> **SELECTED EXTRACT**:
⁂

[Babel-users] HMAC: should keys expire?

Toke Høiland-Jørgensen toke at toke.dk
Sat Oct 10 22:00:36 BST 2020


Juliusz Chroboczek <jch at irif.fr> writes:

> The thing to undestand about HMAC is that while it can be used directly,
> it's really designed to be used with a keying protocol.  This could take
> one of many forms:
>
>  - a central server periodically (say, every 30 minutes) draws a new
>    random key, then contacts all nodes over ssh and installs the new key.
>    a few minutes later, the old keys are removed.
>
>  - every node performs authentified Diffie-Hellman with each of its
>    neighbours; it installs all the keys negotiated on the relevant
>    interfaces (this assumes that the number of neighbours on each
>    interface is small enough);
>
>  - the nodes periodically perform some form of distributed consensus and
>    agree on a small set of keys.

⁂

> **ENTRIES SUPPLIED**:
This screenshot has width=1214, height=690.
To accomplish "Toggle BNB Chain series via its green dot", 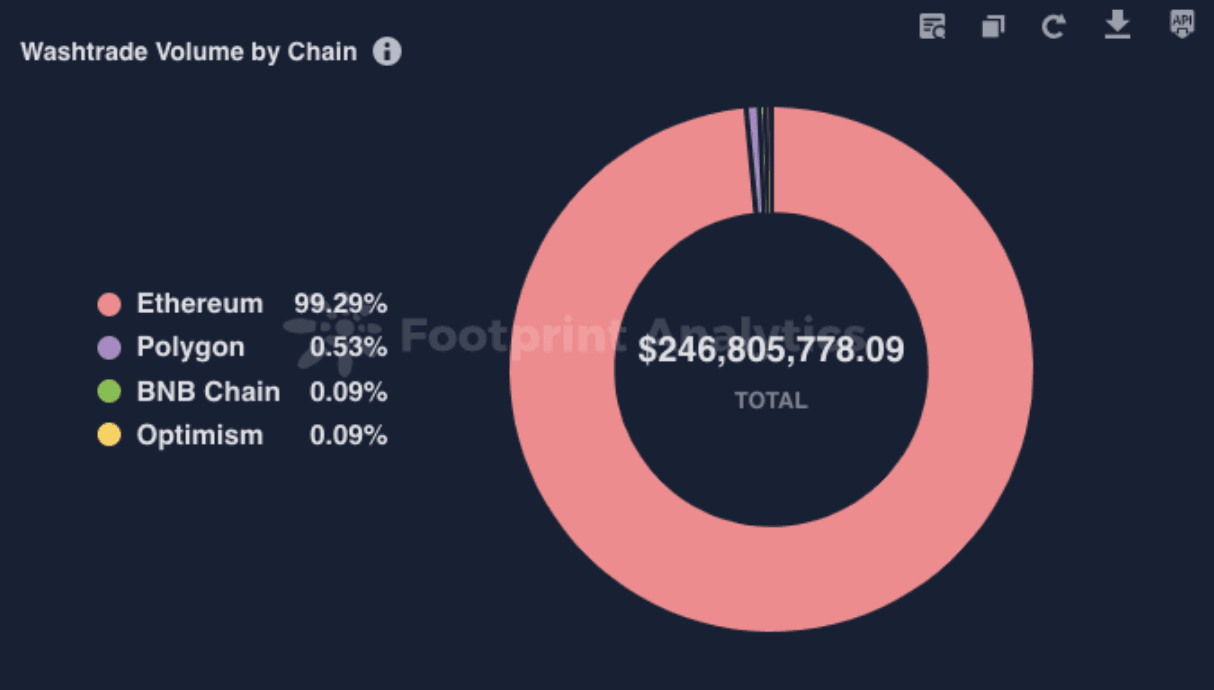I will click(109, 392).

⁂

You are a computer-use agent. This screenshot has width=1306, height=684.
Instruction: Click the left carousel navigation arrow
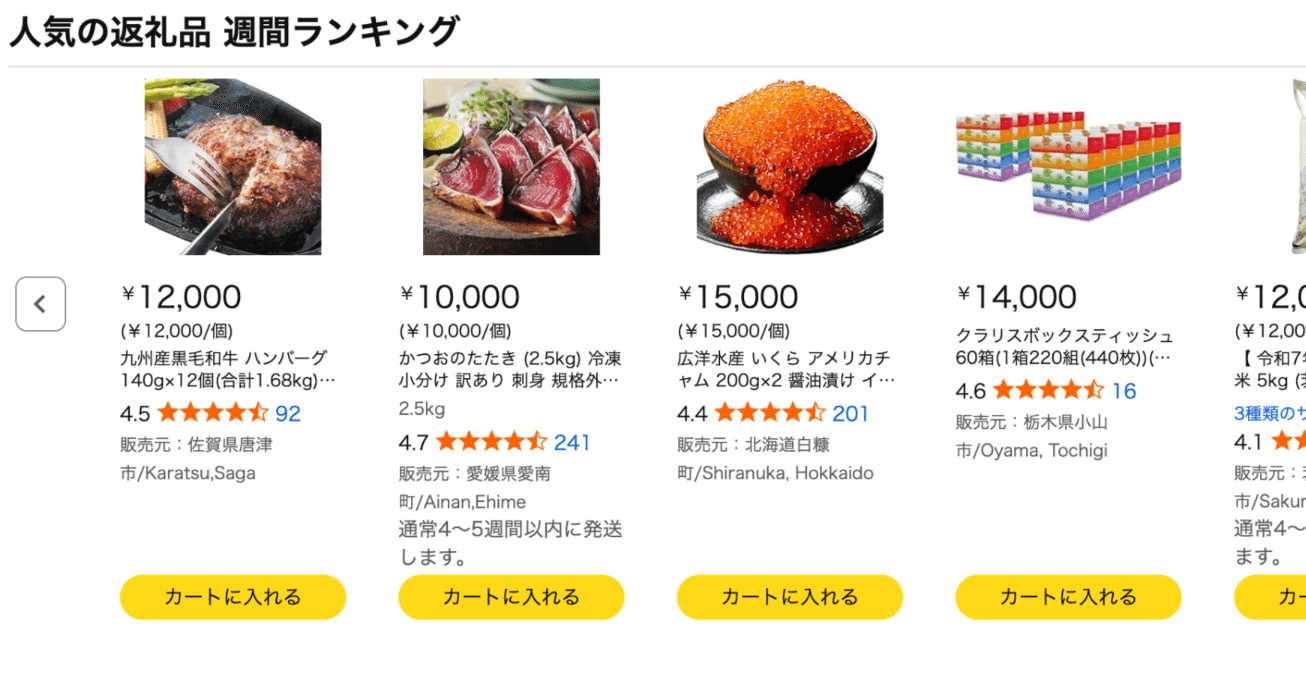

⁂

Reproduce the mailing list message about HMAC key expiry word for word, in full.

[Babel-users] HMAC: should keys expire?

Toke Høiland-Jørgensen toke at toke.dk
Sat Oct 10 22:00:36 BST 2020


Juliusz Chroboczek <jch at irif.fr> writes:

> The thing to undestand about HMAC is that while it can be used directly,
> it's really designed to be used with a keying protocol.  This could take
> one of many forms:
>
>  - a central server periodically (say, every 30 minutes) draws a new
>    random key, then contacts all nodes over ssh and installs the new key.
>    a few minutes later, the old keys are removed.
>
>  - every node performs authentified Diffie-Hellman with each of its
>    neighbours; it installs all the keys negotiated on the relevant
>    interfaces (this assumes that the number of neighbours on each
>    interface is small enough);
>
>  - the nodes periodically perform some form of distributed consensus and
>    agree on a small set of keys.